Short exercise: Please copy the material below word for word, keeping every line as it appears.

Dataset items
++++++++++

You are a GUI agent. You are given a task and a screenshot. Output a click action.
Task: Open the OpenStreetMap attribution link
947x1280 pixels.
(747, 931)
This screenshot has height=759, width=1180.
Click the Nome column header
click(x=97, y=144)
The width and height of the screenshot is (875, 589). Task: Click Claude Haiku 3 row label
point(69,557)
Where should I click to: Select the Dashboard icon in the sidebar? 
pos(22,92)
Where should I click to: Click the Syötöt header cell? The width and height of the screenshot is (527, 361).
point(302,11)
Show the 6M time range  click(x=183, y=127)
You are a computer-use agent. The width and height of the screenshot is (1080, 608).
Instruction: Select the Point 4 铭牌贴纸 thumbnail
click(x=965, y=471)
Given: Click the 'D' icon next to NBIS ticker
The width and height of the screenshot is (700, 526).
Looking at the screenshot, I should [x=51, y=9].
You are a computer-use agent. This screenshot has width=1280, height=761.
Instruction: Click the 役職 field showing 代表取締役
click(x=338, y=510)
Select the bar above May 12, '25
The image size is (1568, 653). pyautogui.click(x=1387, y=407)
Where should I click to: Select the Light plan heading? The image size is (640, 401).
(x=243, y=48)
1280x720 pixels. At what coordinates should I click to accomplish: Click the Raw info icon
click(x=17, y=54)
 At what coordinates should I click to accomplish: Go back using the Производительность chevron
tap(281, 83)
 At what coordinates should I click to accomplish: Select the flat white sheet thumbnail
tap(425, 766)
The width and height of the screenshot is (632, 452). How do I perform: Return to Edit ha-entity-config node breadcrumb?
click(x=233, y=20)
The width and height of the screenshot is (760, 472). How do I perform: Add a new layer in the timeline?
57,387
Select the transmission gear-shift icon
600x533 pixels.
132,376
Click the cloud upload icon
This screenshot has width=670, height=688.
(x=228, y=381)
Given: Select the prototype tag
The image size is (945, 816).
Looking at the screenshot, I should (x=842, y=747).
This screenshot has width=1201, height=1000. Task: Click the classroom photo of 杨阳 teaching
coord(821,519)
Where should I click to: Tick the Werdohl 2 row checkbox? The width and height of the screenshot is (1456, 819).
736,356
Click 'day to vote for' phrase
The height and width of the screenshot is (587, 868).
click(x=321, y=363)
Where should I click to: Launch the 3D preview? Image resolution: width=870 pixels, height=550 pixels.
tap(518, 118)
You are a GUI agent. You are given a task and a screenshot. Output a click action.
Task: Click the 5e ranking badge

++++++++++

The solution:
You are a GUI agent. You are given a task and a screenshot. Output a click action.
Task: Open the OpenStreetMap attribution link
947x1280 pixels.
(747, 931)
This screenshot has height=759, width=1180.
Click the Nome column header
click(x=97, y=144)
The width and height of the screenshot is (875, 589). Task: Click Claude Haiku 3 row label
point(69,557)
Where should I click to: Select the Dashboard icon in the sidebar? 
pos(22,92)
Where should I click to: Click the Syötöt header cell? The width and height of the screenshot is (527, 361).
point(302,11)
Show the 6M time range  click(x=183, y=127)
You are a computer-use agent. The width and height of the screenshot is (1080, 608).
Instruction: Select the Point 4 铭牌贴纸 thumbnail
click(x=965, y=471)
Given: Click the 'D' icon next to NBIS ticker
The width and height of the screenshot is (700, 526).
Looking at the screenshot, I should [x=51, y=9].
You are a computer-use agent. This screenshot has width=1280, height=761.
Instruction: Click the 役職 field showing 代表取締役
click(x=338, y=510)
Select the bar above May 12, '25
The image size is (1568, 653). pyautogui.click(x=1387, y=407)
Where should I click to: Select the Light plan heading? The image size is (640, 401).
(x=243, y=48)
1280x720 pixels. At what coordinates should I click to accomplish: Click the Raw info icon
click(x=17, y=54)
 At what coordinates should I click to accomplish: Go back using the Производительность chevron
tap(281, 83)
 At what coordinates should I click to accomplish: Select the flat white sheet thumbnail
tap(425, 766)
The width and height of the screenshot is (632, 452). How do I perform: Return to Edit ha-entity-config node breadcrumb?
click(x=233, y=20)
The width and height of the screenshot is (760, 472). How do I perform: Add a new layer in the timeline?
57,387
Select the transmission gear-shift icon
600x533 pixels.
132,376
Click the cloud upload icon
This screenshot has width=670, height=688.
(x=228, y=381)
Given: Select the prototype tag
The image size is (945, 816).
Looking at the screenshot, I should (x=842, y=747).
This screenshot has width=1201, height=1000. Task: Click the classroom photo of 杨阳 teaching
coord(821,519)
Where should I click to: Tick the Werdohl 2 row checkbox? The width and height of the screenshot is (1456, 819).
736,356
Click 'day to vote for' phrase
The height and width of the screenshot is (587, 868).
click(x=321, y=363)
Where should I click to: Launch the 3D preview? Image resolution: width=870 pixels, height=550 pixels.
tap(518, 118)
You are a GUI agent. You are given a task and a screenshot. Output a click action.
Task: Click the 5e ranking badge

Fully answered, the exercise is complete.